I have a iPhone XR and I love it. Very easy to use, great camera, and the battery life is really good.


----------



## eidairaman1 (Nov 25, 2018)

Durvelle27 said:


> I have a iPhone XR and I love it. Very easy to use, great camera, and the battery life is really good.


At what cost to the wallet?


----------



## NTM2003 (Nov 25, 2018)

I really don't want to pay $1099 for a new iPhone so that's why I was looking at the $750 iPhone xr. 128gb of course plenty of space for whatever



Durvelle27 said:


> I have a iPhone XR and I love it. Very easy to use, great camera, and the battery life is really good.


Some say the lte speeds are slower on the xr but I think that's depends on the service you got


----------



## ChristTheGreat (Nov 25, 2018)

NTM2003 said:


> Is the iPhone xr worth the upgrade from a Google pixel 2 xl. I really hate using Google. I know I lose 1440p video watching but 1080p is good enough for a phone. I'm on Verizon. There's alot if good reviews so far. Lack of the 3d touch don't mind that.




If you hate using google, go on an iPhone... If you hate Ford, why would you get that ford , same thing.


----------



## Durvelle27 (Nov 25, 2018)

eidairaman1 said:


> At what cost to the wallet?


$749



NTM2003 said:


> I really don't want to pay $1099 for a new iPhone so that's why I was looking at the $750 iPhone xr. 128gb of course plenty of space for whatever
> 
> 
> Some say the lte speeds are slower on the xr but I think that's depends on the service you got


I can’t comment as I upgraded from a iPhone 6S Plus so my speeds are much better than it was


----------



## NTM2003 (Nov 25, 2018)

I read that on a ign review for the iPhone xr but there reviews or mostly BS.


----------



## Durvelle27 (Nov 25, 2018)

NTM2003 said:


> I read that on a ign review for the iPhone xr but there reviews or mostly BS.

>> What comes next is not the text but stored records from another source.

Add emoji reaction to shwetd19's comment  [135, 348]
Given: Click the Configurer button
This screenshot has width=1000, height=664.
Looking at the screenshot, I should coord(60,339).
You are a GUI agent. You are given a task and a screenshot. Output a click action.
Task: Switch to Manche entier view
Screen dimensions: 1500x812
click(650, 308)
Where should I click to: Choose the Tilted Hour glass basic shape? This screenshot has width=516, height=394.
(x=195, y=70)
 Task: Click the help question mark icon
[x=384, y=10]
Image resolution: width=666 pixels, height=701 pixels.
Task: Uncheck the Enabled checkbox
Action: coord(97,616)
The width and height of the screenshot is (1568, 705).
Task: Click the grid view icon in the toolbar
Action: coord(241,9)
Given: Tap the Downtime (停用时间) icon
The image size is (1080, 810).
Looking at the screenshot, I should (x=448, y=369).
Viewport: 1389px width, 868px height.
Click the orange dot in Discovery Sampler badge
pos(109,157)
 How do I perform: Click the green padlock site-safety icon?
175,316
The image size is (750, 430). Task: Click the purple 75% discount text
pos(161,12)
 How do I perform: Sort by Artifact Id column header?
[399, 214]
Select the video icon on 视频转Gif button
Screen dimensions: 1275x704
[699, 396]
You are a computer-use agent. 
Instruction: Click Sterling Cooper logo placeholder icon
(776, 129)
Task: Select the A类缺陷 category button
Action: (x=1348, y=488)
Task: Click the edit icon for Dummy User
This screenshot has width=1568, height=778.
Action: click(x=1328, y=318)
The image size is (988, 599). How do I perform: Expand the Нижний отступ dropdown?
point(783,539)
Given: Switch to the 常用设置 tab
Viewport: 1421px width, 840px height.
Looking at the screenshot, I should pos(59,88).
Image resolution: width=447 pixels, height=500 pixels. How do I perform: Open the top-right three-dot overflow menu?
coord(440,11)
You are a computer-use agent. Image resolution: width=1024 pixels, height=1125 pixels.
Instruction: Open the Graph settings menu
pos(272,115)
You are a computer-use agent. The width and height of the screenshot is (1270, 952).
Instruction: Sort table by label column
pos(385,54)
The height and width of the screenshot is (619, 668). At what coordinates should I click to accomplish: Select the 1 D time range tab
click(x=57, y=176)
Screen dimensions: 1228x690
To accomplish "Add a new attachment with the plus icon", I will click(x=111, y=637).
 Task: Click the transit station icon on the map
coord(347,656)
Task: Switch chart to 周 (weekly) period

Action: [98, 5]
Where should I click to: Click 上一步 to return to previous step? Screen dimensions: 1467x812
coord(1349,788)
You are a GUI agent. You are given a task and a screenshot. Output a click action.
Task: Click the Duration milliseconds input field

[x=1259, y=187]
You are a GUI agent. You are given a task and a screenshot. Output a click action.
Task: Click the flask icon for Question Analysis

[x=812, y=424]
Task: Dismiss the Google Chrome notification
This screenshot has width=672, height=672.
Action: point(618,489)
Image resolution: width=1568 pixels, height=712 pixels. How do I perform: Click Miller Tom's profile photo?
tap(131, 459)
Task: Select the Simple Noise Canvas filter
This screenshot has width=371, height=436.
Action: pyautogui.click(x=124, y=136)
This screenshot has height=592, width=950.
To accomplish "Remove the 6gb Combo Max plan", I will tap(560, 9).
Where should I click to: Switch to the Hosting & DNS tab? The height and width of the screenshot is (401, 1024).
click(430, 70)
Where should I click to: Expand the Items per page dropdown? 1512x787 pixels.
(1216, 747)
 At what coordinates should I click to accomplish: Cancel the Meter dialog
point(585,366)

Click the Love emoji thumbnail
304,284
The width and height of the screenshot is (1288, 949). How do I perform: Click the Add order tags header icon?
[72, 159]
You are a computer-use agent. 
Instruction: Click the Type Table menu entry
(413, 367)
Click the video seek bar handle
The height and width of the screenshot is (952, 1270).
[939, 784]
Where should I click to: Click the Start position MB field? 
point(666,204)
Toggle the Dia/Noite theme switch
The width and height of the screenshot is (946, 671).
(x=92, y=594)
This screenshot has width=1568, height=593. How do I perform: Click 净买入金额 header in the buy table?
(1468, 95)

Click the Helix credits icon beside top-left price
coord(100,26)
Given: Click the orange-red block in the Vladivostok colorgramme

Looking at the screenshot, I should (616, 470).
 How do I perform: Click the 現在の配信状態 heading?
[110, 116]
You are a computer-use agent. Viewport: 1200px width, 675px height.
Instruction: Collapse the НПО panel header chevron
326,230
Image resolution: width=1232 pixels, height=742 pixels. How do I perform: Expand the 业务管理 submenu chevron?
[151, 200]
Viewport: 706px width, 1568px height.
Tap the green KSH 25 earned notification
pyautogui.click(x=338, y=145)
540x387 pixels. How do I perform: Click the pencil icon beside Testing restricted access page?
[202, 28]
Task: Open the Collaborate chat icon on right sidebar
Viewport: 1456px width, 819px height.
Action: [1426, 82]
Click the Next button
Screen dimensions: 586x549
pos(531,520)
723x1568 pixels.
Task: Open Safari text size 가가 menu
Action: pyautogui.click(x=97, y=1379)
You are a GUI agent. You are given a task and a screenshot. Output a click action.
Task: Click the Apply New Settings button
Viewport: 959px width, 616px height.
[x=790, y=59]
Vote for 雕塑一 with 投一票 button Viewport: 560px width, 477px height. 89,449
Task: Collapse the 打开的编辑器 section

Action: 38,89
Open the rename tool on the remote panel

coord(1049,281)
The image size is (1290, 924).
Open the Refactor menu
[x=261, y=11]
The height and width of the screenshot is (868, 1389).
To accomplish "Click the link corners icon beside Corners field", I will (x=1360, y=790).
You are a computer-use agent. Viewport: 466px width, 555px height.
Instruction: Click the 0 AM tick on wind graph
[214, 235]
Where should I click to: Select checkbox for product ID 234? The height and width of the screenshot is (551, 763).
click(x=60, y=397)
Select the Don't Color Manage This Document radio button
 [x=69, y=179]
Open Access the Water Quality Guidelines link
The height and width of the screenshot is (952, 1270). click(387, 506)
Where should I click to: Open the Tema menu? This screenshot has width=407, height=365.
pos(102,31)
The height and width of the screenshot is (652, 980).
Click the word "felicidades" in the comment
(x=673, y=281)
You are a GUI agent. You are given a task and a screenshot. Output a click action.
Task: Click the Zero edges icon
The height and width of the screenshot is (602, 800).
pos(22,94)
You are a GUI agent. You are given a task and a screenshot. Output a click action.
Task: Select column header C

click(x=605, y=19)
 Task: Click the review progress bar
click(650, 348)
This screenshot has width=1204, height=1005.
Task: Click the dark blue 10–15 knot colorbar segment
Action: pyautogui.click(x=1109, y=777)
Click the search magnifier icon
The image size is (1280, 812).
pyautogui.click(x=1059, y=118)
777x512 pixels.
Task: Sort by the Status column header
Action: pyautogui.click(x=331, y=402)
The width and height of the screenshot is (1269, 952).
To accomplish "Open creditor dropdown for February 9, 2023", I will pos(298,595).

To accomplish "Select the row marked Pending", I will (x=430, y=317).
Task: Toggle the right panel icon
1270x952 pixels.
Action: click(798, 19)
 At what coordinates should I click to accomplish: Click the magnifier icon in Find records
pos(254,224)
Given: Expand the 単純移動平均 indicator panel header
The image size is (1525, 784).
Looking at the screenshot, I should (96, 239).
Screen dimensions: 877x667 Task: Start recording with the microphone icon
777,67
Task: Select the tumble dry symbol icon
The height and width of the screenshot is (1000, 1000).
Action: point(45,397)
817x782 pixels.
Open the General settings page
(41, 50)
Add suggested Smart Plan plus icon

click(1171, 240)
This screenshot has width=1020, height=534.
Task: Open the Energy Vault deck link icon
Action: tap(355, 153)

I use Sprint for my service 

On my iPhone 6S on LTE I pulled about 0.60-2mbps down about 7mbps max

On my iPhone XR I consistently pull 14-25mbps with highs are 50mbps on LTE


----------



## NTM2003 (Nov 25, 2018)

I get about 60 mbs non peak hours and 30 during peak hrs like late nights and work days when the service ain't so busy but when all the neighborhood kids get off school it slows down to about 20mbs seems odd but that's how it works I guess


----------



## ShurikN (Nov 25, 2018)

NTM2003 said:


> I know I lose 1440p video watching but 1080p is good enough for a phone.


XR is not even 1080p.

I would consider a move form 2XL to an XR a sidegrade... maybe even a downgrade in certain scenarios.


----------



## Durvelle27 (Nov 25, 2018)

NTM2003 said:


> I get about 60 mbs non peak hours and 30 during peak hrs like late nights and work days when the service ain't so busy but when all the neighborhood kids get off school it slows down to about 20mbs seems odd but that's how it works I guess


 Network congestion will indeed cause slow downs. The towers can’t handle the full load of multiple users going at once


----------



## NTM2003 (Nov 25, 2018)

ShurikN said:


> XR is not even 1080p.
> 
> I would consider a move form 2XL to an XR a sidegrade... maybe even a downgrade in certain scenarios.


I hope it's 1080p Verizon don't really give detailed specs.

What I'm saying is can you watch YouTube videos, Amazon prime, Netflix in 1080p?


----------



## Space Lynx (Nov 25, 2018)

I don't even know what vmail is. I can not relate to this topic. ta ta mates


----------



## eidairaman1 (Nov 25, 2018)

Durvelle27 said:


> $749
> 
> 
> I can’t comment as I upgraded from a iPhone 6S Plus so my speeds are much better than it was



Still a hit to the gut, I got my G900T 2 years after inception brand new unrestricted online for 250 because the S7 was around that price your phone is now.


----------



## ShurikN (Nov 25, 2018)

NTM2003 said:


> I hope it's 1080p Verizon don't really give detailed specs.
> 
> What I'm saying is can you watch YouTube videos, Amazon prime, Netflix in 1080p?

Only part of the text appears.